Network Planning for Cloudera AI on Azure
Before attempting to deploy your Azure virtual network and set up your Azure Environment and Cloudera AI Workbenches, you should plan the network.
As an example, a minimum architecture to support two Cloudera AI Workbenches would comprise the
following:
- An Azure virtual network. Cloudera AI can use an existing virtual network if available.
- One subnet dedicated to the Azure NetApp Files service, if this service is utilized. Azure FIles NFS does not need a dedicated subnet.
- One subnet for each Cloudera AI Workbench.
Keep the following considerations in mind when planning your network:
- Each Cloudera AI Workbench requires one subnet in the virtual network.
- Plan the CIDR addresses for each subnet so that the ranges do not overlap.
- Each subnet should use a /26 CIDR. This should accommodate a maximum of 30 worker nodes as well as 4 infrastructure nodes for Cloudera AI.
- To use GPUs, create a virtual network with /25 CIDR subnets to accommodate a maximum of 30 GPU nodes. If you created a /26 CIDR network originally, and then subsequently need to add GPU support, you must create a new network with /25 CIDR subnets.
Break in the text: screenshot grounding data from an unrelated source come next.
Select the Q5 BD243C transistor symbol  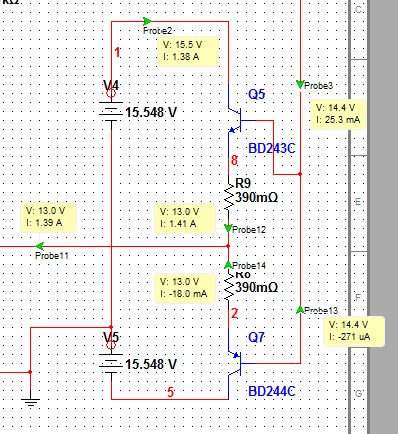point(237,120)
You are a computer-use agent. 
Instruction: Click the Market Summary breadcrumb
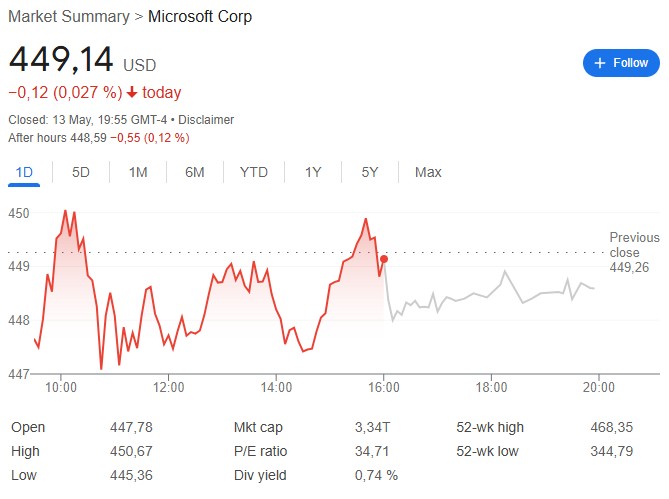68,17
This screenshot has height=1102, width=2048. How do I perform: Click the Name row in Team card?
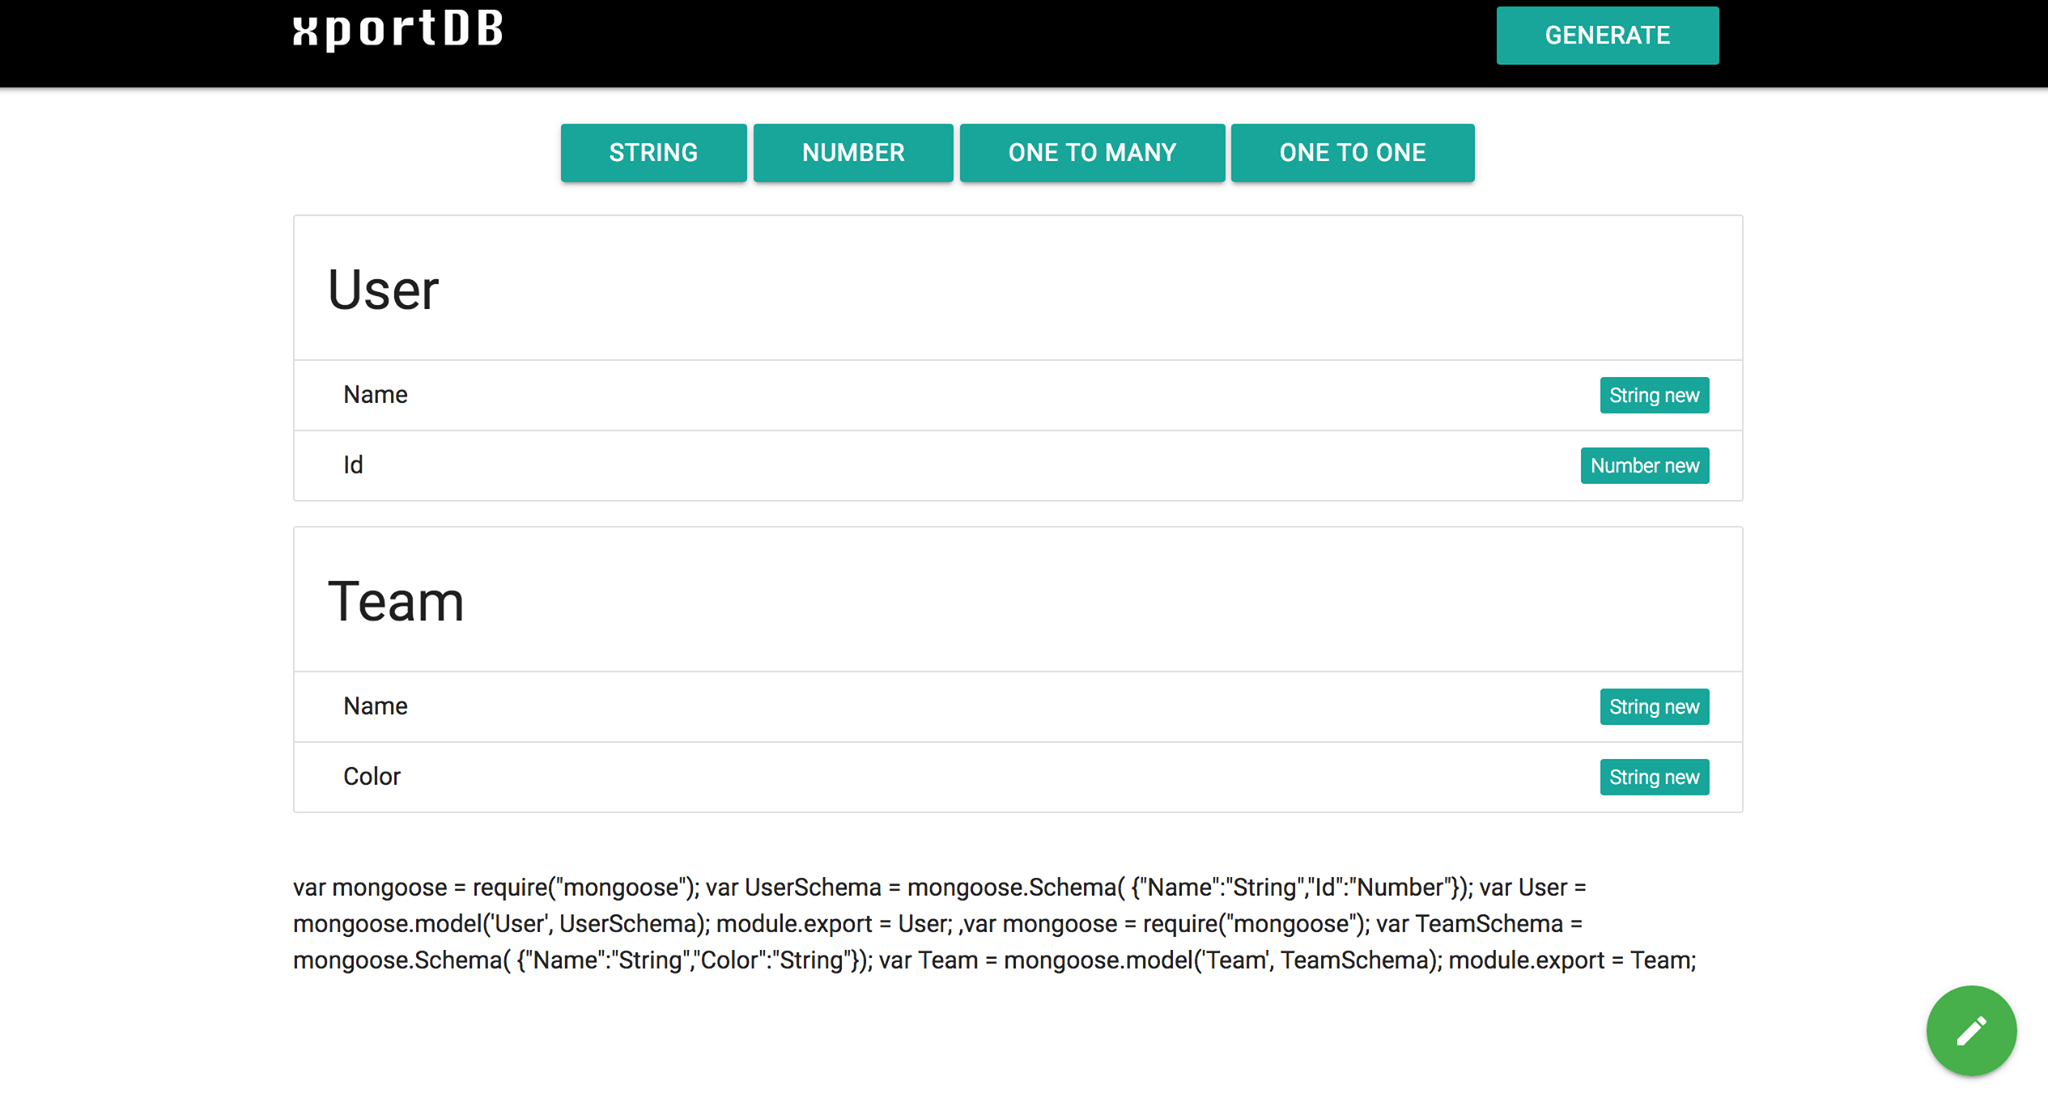375,706
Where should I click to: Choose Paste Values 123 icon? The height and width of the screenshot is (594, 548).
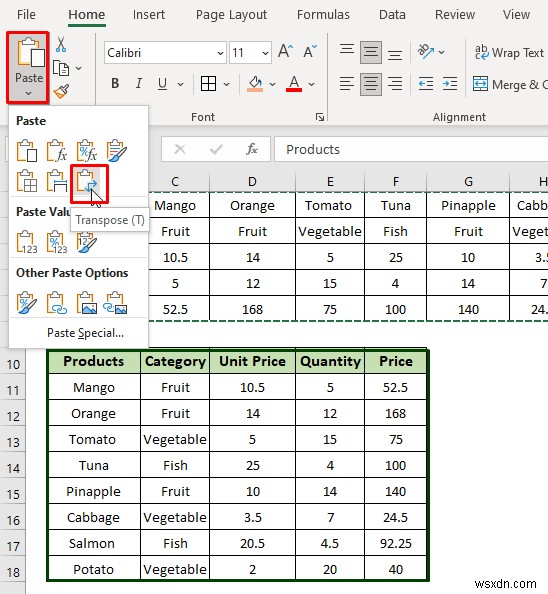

Subnets cannot be resized.
- Azure Files NFS v4.1 (first preference) and Azure NetApp Files v3 (second preference) are the recommended NFS services for use with Cloudera AI on Azure.
- Subnets may not use the following reserved CIDR blocks: 10.0.0.0/16 or 10.244.0.0/16
- Even if private IP addresses are used for the Cloudera AI service, each AKS cluster provisions a public IP for egress traffic, communication with the Kubernetes control plane, and backwards compatibility. For more information, see Use a public Standard Load Balancer in Azure Kubernetes Service (AKS).
- In a Single Resource Group setup in Azure, the entire Cloudera stack is supposed to use the resource group provided by the customer, and not create any new resource groups. However, note that Azure will automatically create new resource groups for Azure managed resources, such as a new resource group for AKS compute worker nodes.
- Each Cloudera AI Workbench cluster must not share any subnets or routing tables with any other Cloudera experience or AKS cluster.
- After provisioning a workbench, do not remove firewall rules to allow inbound and outbound access.
- Installations must comply with firewall requirements set by cloud providers at all times. Ensure that ports required by the provider are not closed. For example, Kubernetes services have requirements documented in Use Azure Firewall to protect Azure Kubernetes Service (AKS) Deployments. Also, for information on repositories that must be accessible to set up workbenches, see Outbound network access destinations for Azure.